Concurrent Thinking in C++C++
One of the most difficult issues around designing software with multiple threads of execution is synchronizing data.
Whether you use actors, active objects, futures and continuations or mutable shared state, every non-trivial system with multiple threads needs to transfer data between them. This means thinking about which data needs to be processed by which thread, and ensuring that the right data gets to the right threads in the right order. It also means thinking about API design to avoid race conditions.
This course is aimed at experienced C++ programmers that would like to improve their skills with designing and implementing multithreaded and concurrent code. In this workshop you will encounter a series of scenarios involving multithreaded code, and be guided through
identifying the problem areas and the ways of handling them.
You will learn techniques for thinking about the scenarios to ease the analysis, as well as details of the tools we have available in C++ to mitigate the problems. You will also learn how to use the C++ standard library to help enforce the requirements of each scenario in code.

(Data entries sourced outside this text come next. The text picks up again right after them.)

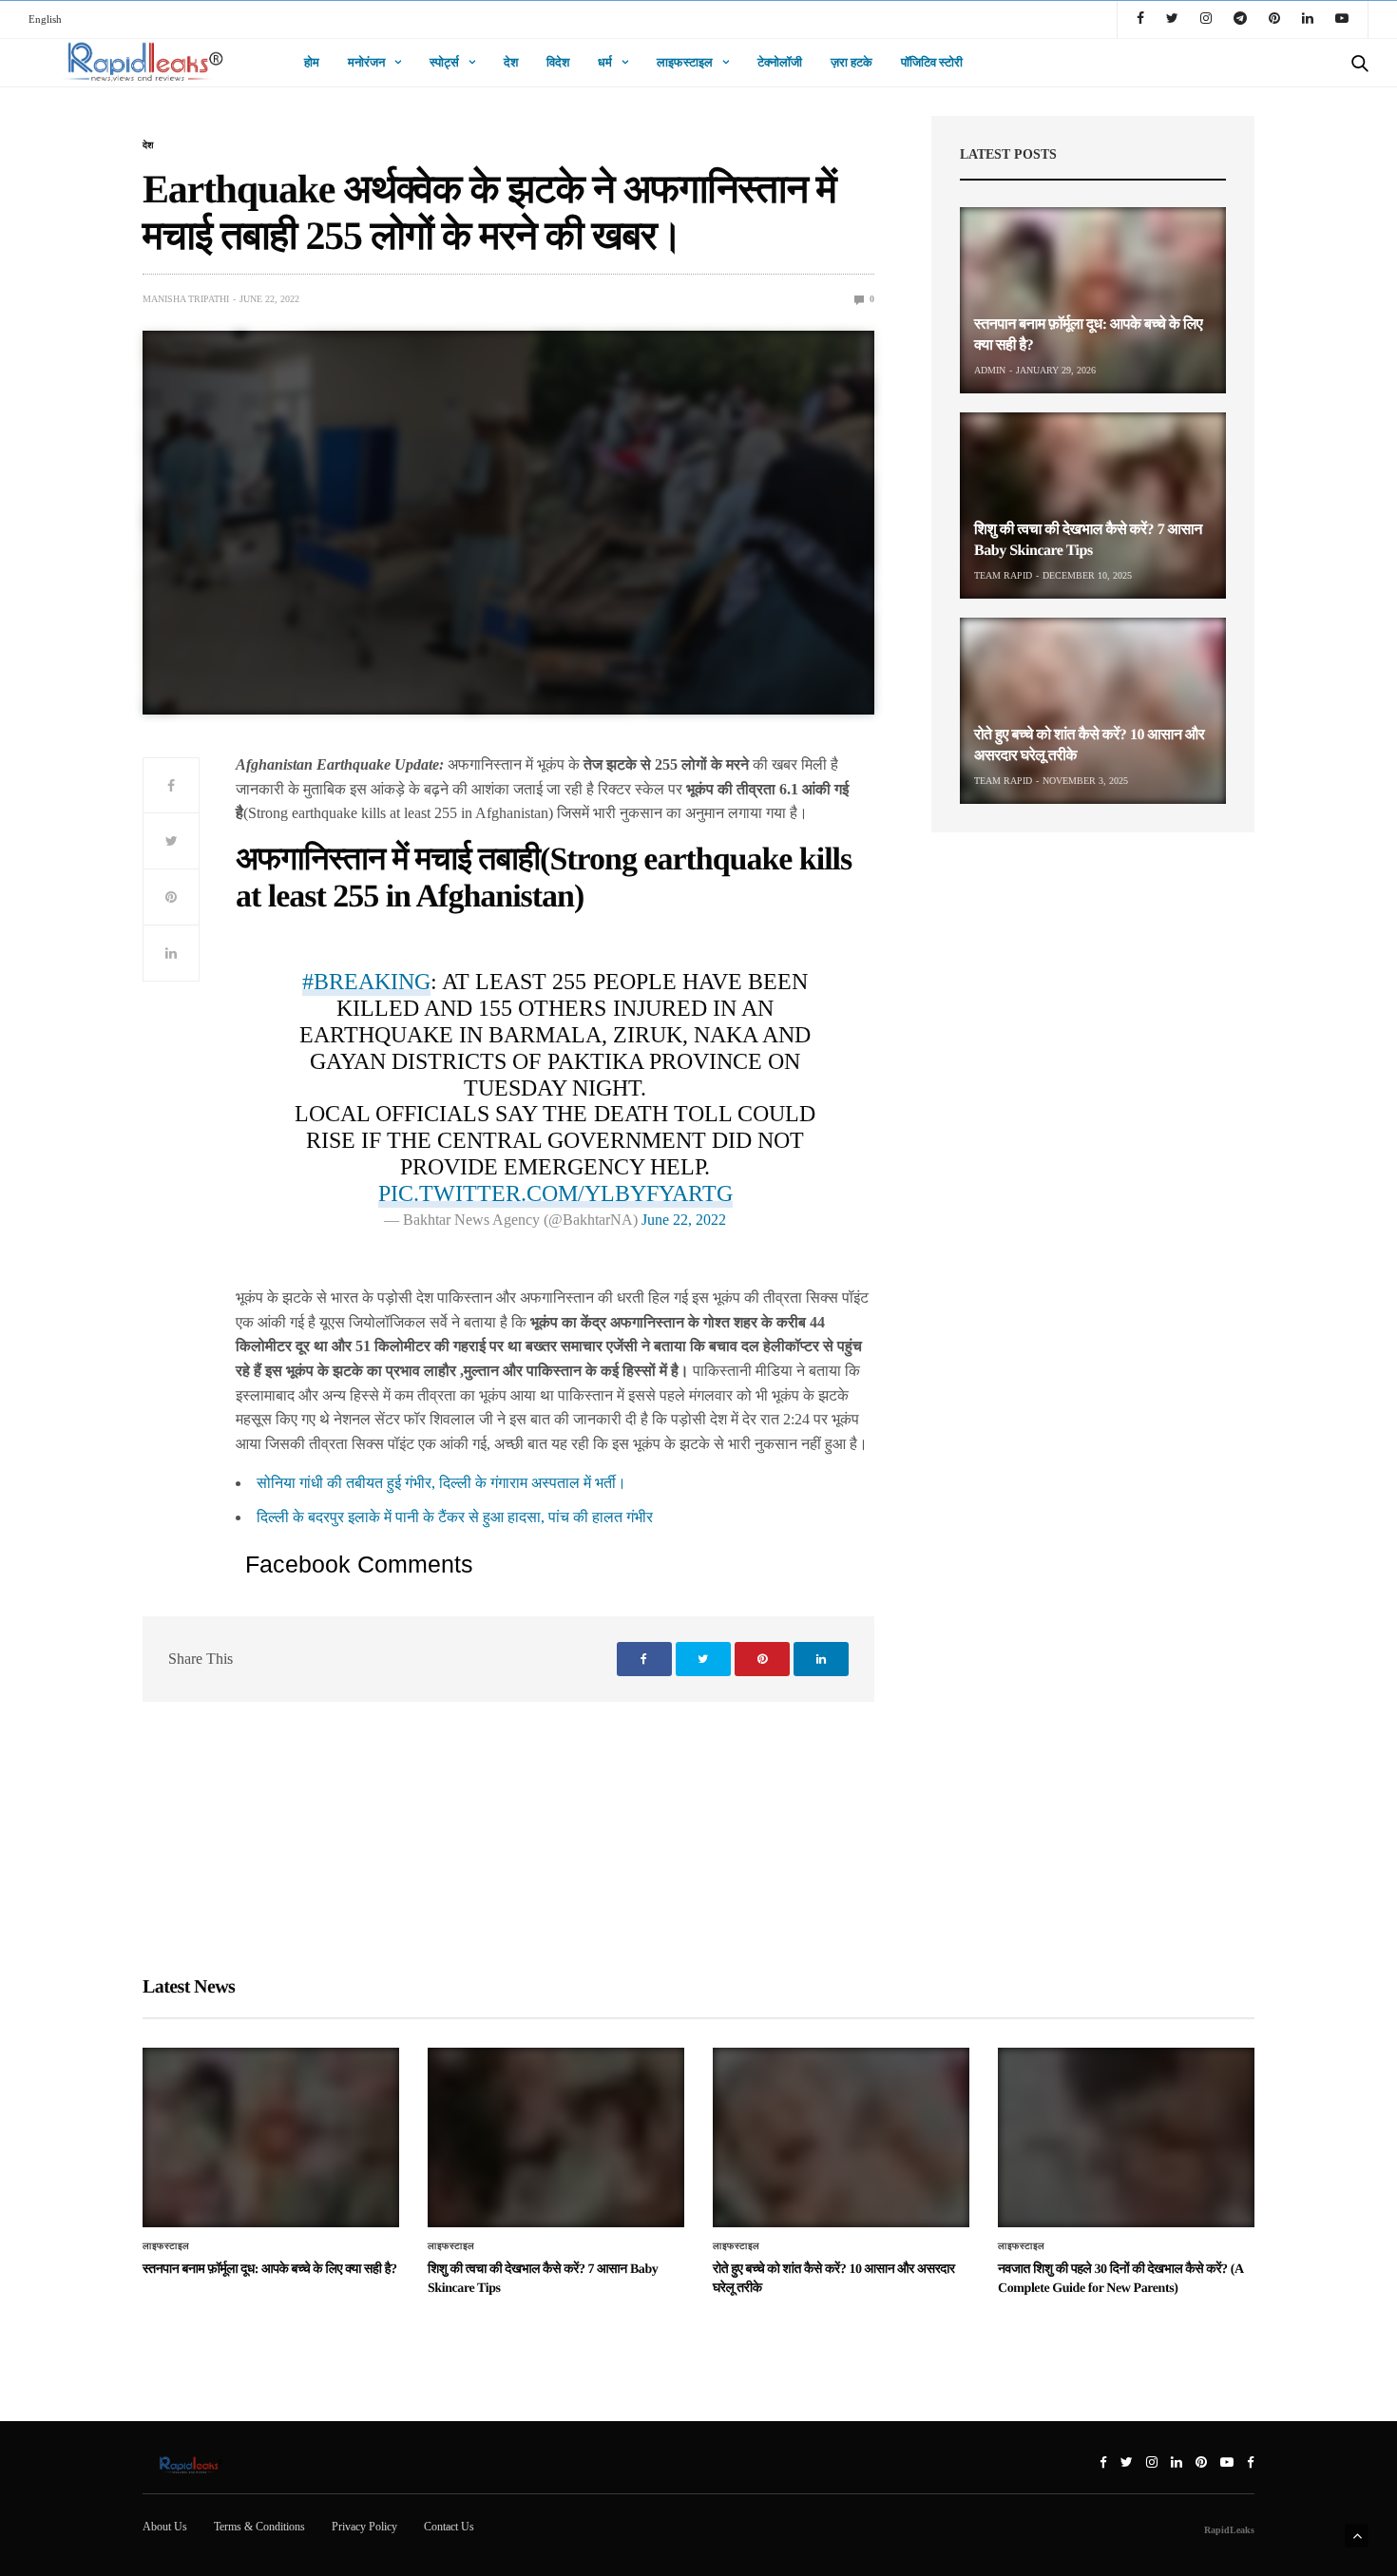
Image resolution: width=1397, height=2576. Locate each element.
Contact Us (449, 2526)
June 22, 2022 (683, 1220)
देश (511, 62)
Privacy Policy (364, 2526)
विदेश (557, 62)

In addition to lectures, there will be exercises that focus on particular aspects of the design and implementation of multithreaded and concurrent code.

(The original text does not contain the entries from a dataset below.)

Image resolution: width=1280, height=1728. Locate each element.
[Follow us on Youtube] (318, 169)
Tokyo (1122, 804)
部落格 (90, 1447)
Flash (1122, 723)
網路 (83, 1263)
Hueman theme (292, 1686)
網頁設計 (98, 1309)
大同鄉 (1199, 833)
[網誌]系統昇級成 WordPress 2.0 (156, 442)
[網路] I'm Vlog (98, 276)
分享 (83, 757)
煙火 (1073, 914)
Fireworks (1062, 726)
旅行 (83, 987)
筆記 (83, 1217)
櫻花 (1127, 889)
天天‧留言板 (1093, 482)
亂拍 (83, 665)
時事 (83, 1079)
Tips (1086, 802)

Topics covered in this course:
* The C++ memory model and happens-before
We will look at the ordering guarantees provided by various constructs, and how we can use them to provide synchronization between threads.
* Race conditions and data races
We will look at the difference between a generic race condition and a data race, identifying race conditions, and avoiding them.
* Mutexes and condition variables
Using mutexes to protect data, and avoiding the common pitfalls with condition variable usage.
* Futures and promises
Using futures to synchronize actions, and pass data between threads.
* Atomic operations and lock-free code
Lock-free code isn't just about avoiding mutexes. We will look at correctly synchronizing concurrent actions with atomic operations.
* Designing APIs for concurrent usage
There's more to supporting concurrent usage of an API than merely wrapping the body of each function in a lock. We will look at race conditions inherent in some API designs, and how to avoid them in our own code.
Students will require a laptop with one of the following compilers to handle the example code:
Microsoft Visual Studio 2015 or later.
gcc 4.9 or later
clang 3.4 or later with libc++ 3.5 or later
Students are expected to have a good knowledge of C++, but no prior knowledge of concurrency or multithreading is assumed.
09:00 - 17:00